>>>>>

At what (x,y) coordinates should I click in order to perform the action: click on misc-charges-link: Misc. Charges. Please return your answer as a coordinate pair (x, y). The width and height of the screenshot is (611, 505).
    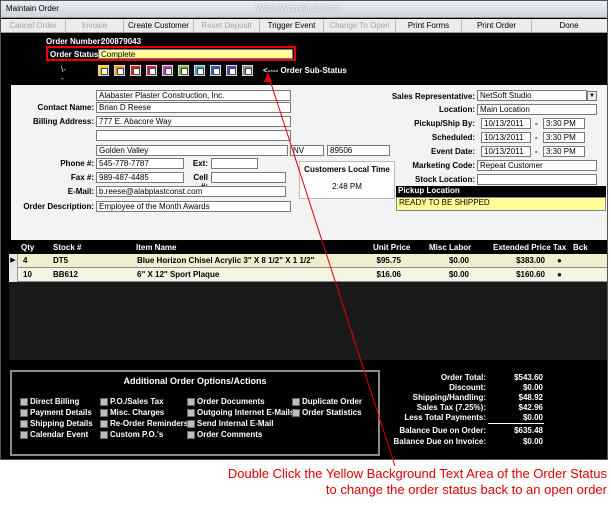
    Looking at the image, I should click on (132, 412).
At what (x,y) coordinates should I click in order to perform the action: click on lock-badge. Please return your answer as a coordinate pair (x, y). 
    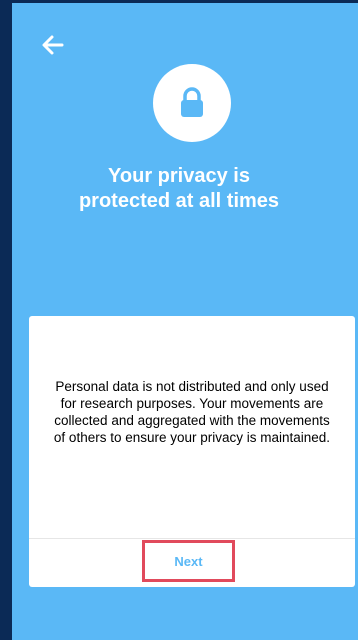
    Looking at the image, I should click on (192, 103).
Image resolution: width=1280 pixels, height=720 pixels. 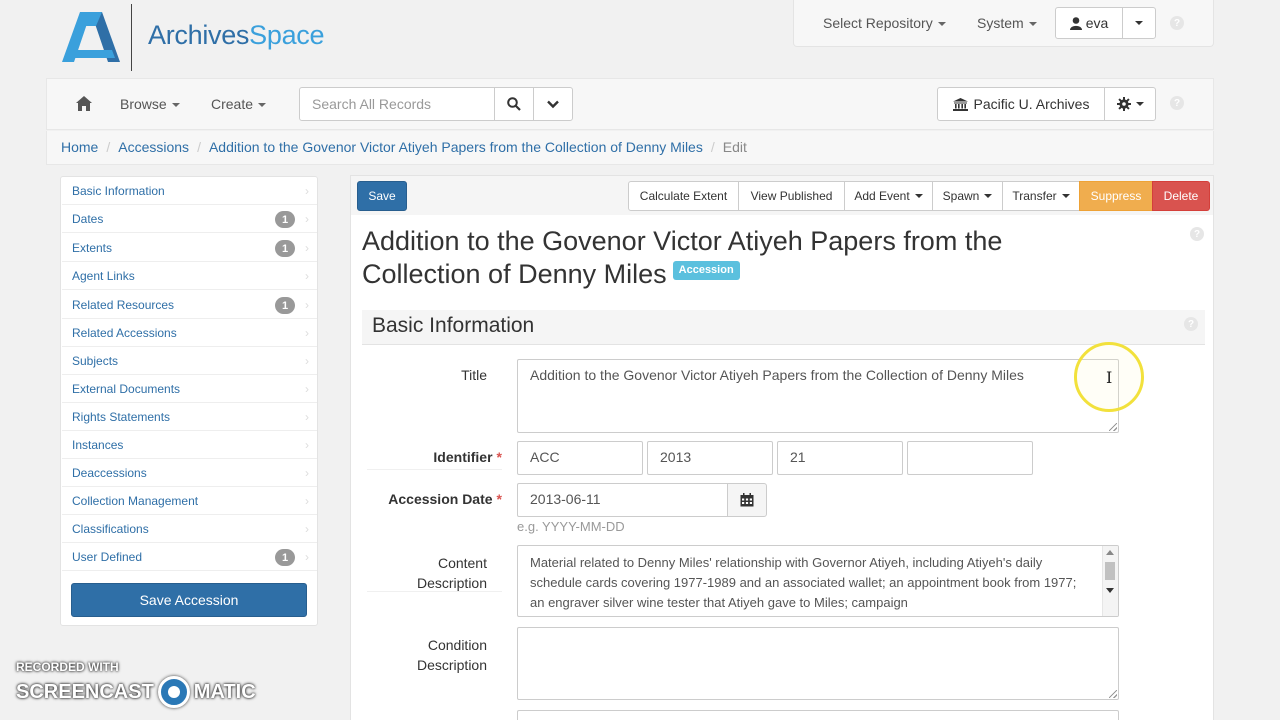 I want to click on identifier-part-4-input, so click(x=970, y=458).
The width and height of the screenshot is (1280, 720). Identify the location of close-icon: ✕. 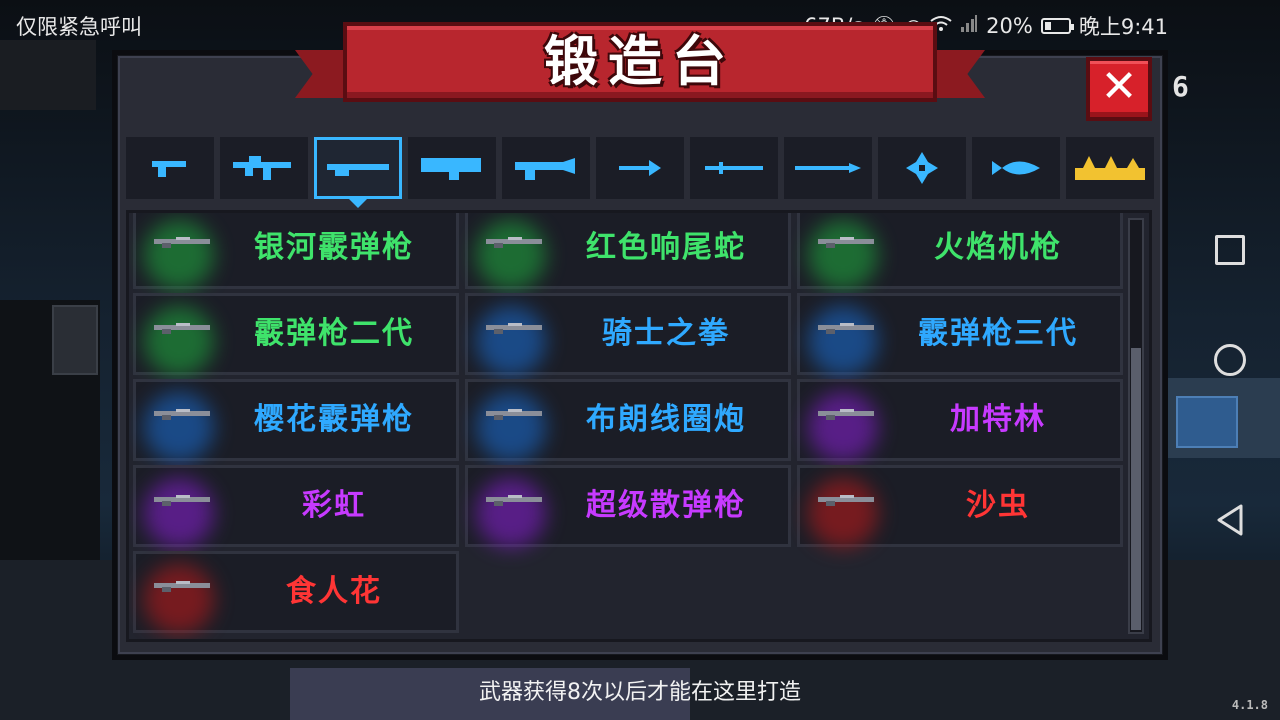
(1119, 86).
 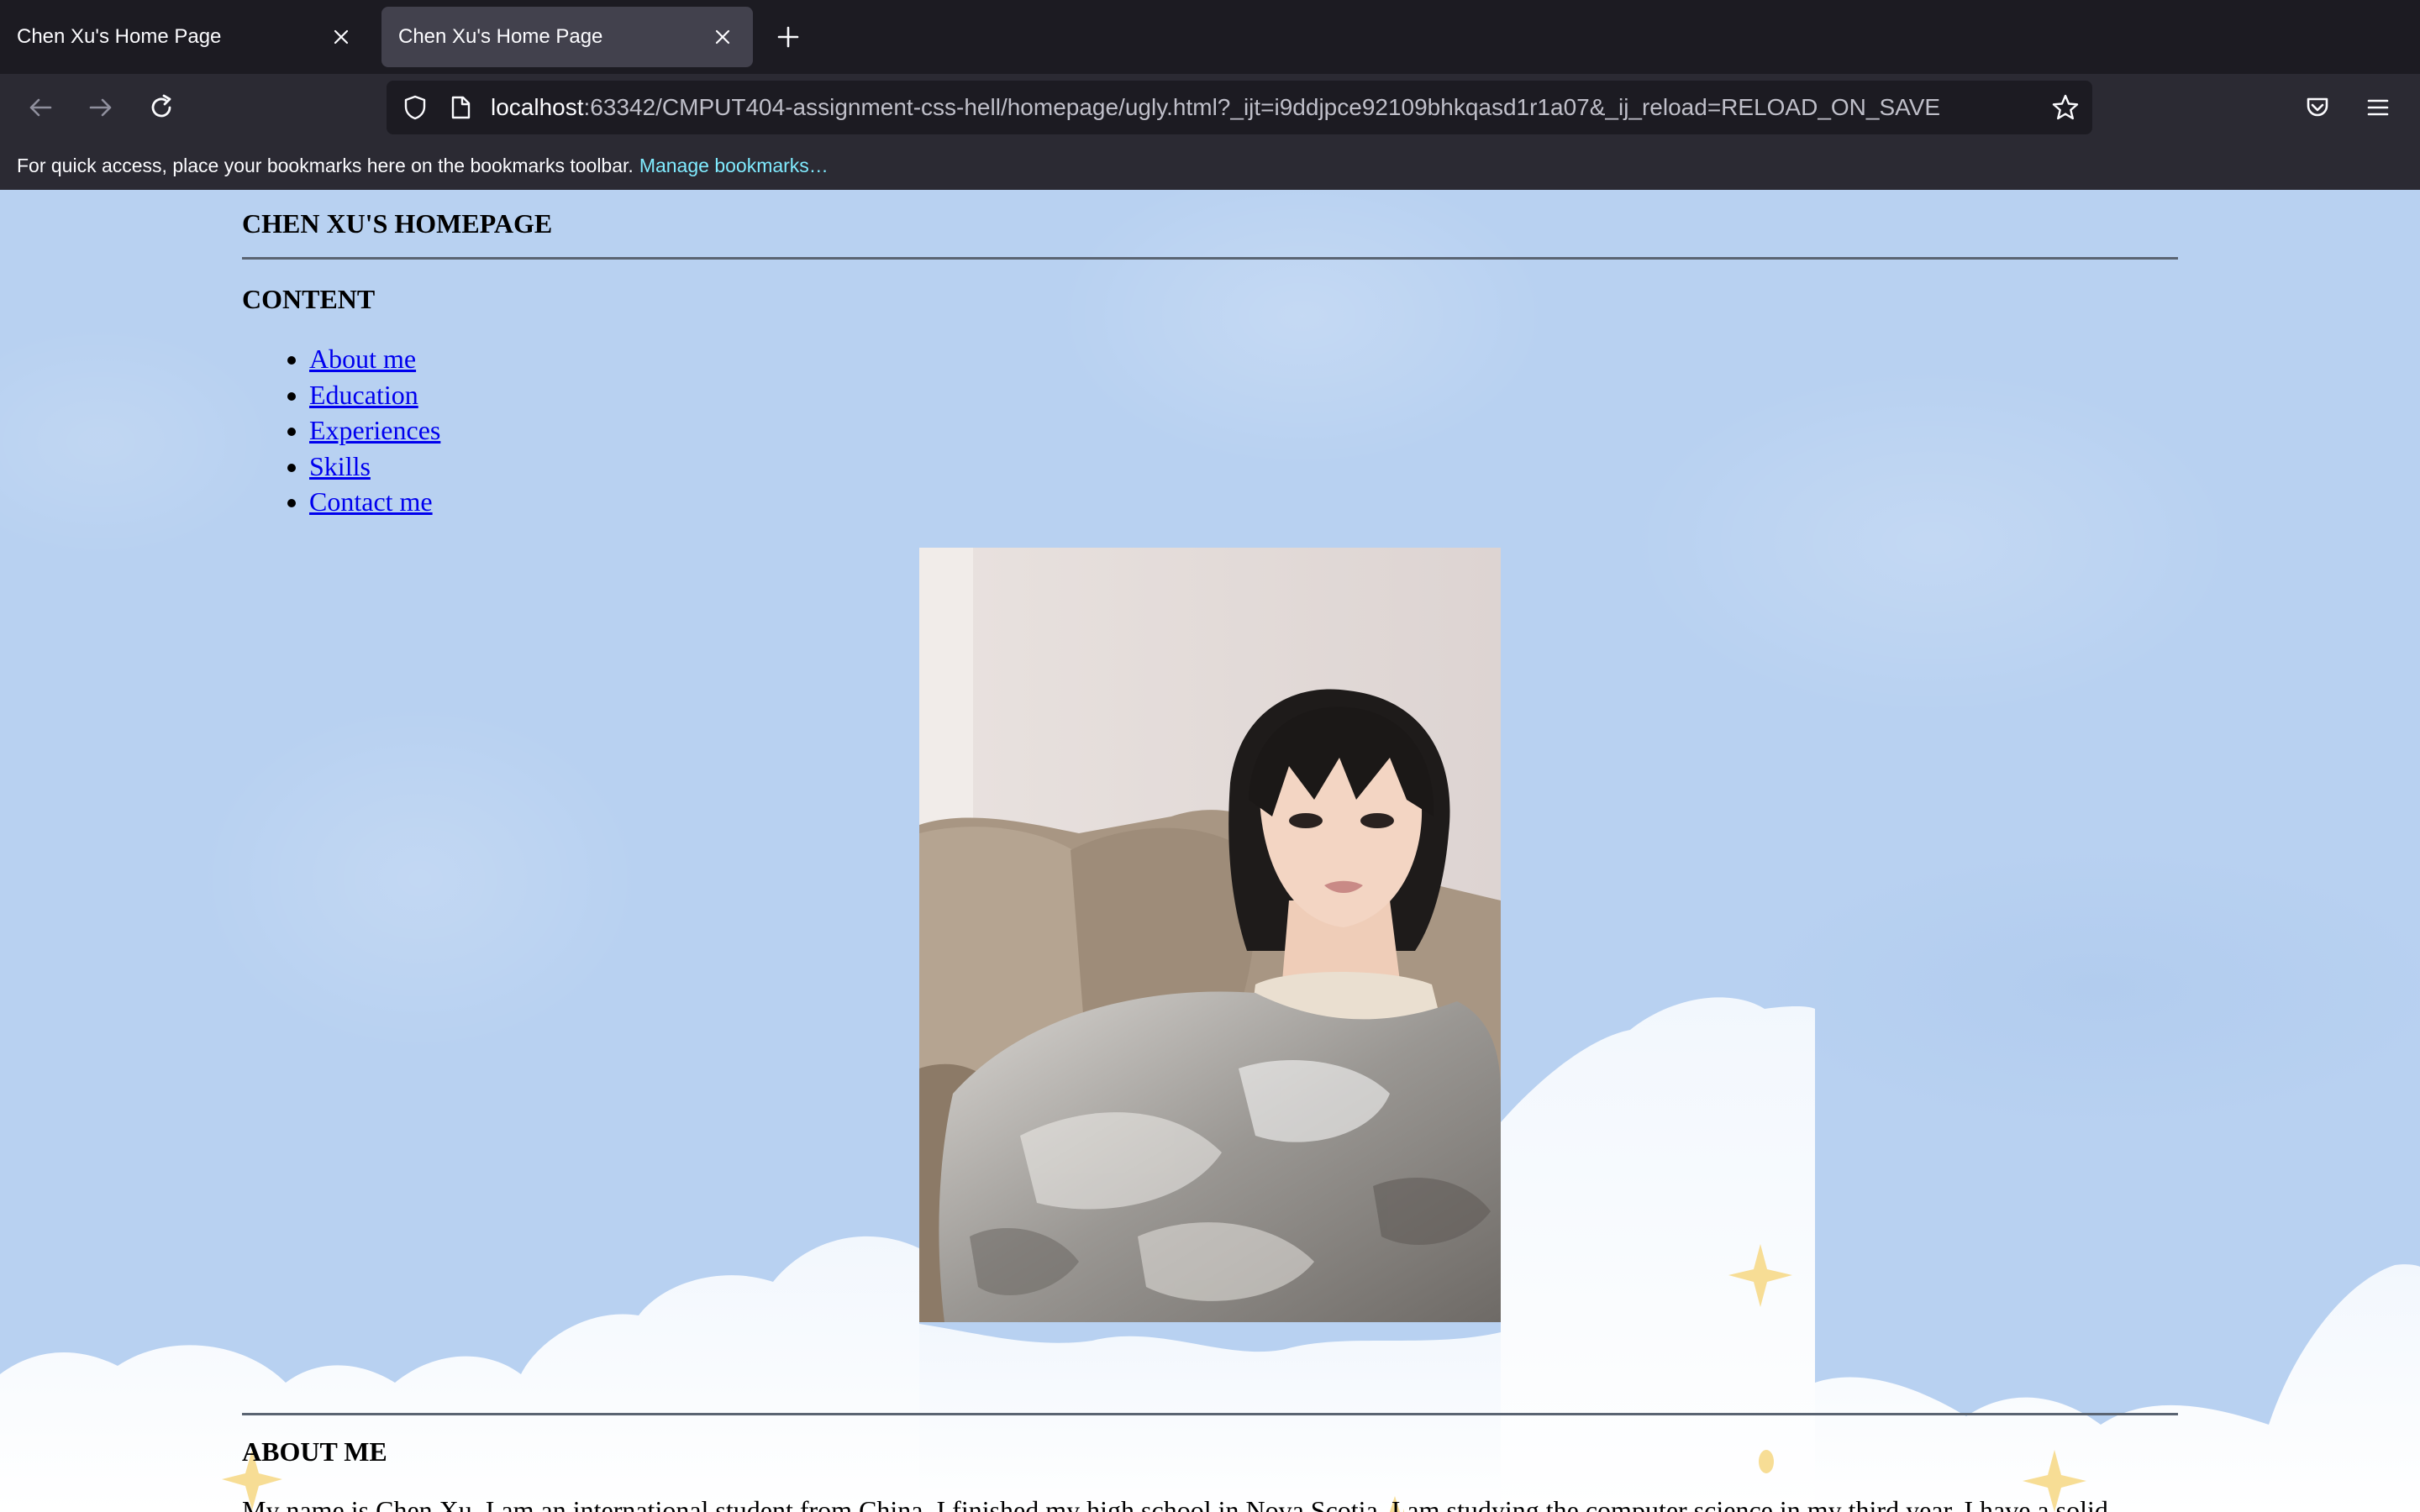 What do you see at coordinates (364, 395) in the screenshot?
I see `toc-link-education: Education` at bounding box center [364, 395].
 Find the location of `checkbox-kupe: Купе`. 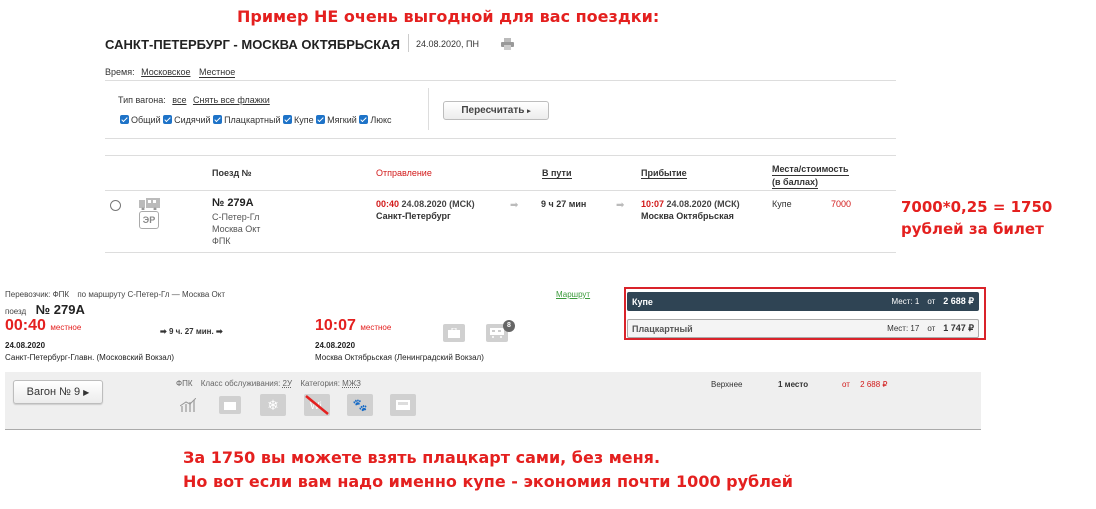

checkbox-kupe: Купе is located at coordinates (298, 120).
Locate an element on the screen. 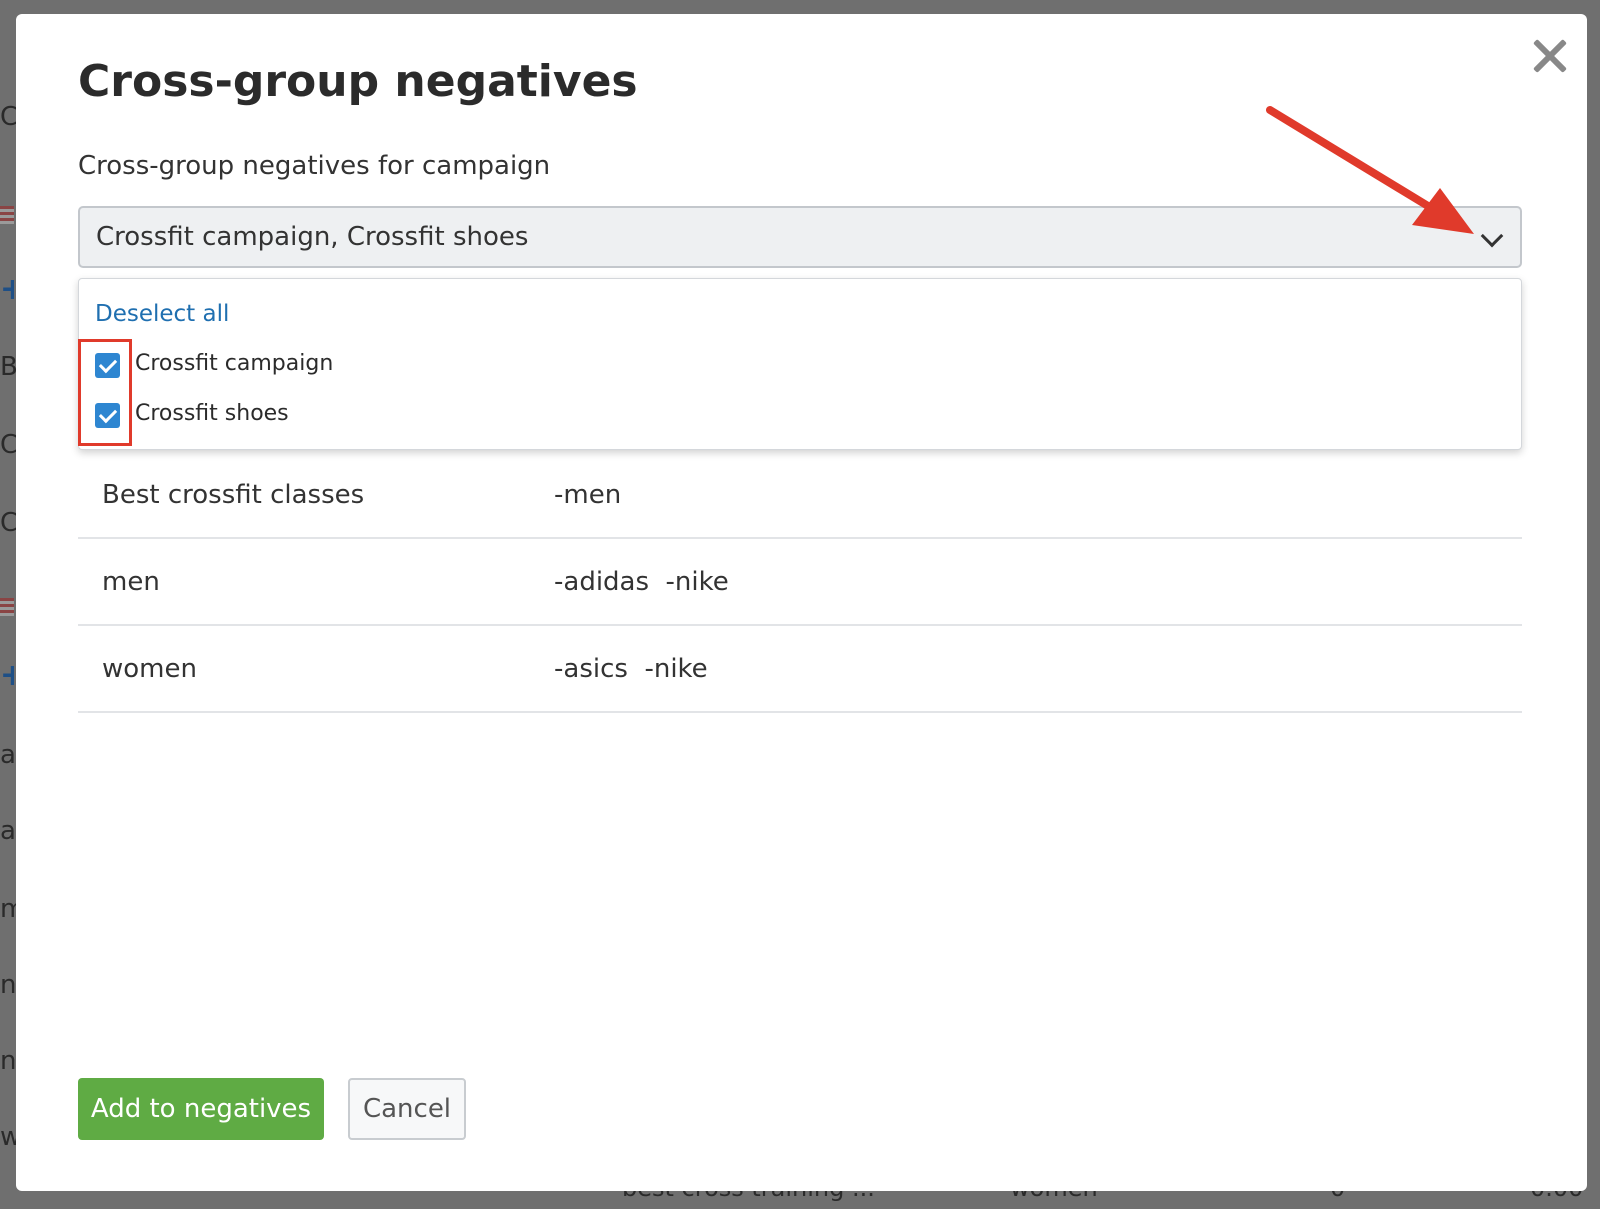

<<<<<

### Task prompt
Can you return, word for word, every line from the one containing "What do you" through the end of the records, with the pictures left out?

### Task answer
  What do you see at coordinates (364, 395) in the screenshot?
I see `toc-link-education: Education` at bounding box center [364, 395].
 Find the location of `checkbox-kupe: Купе`. 

checkbox-kupe: Купе is located at coordinates (298, 120).
Locate an element on the screen. 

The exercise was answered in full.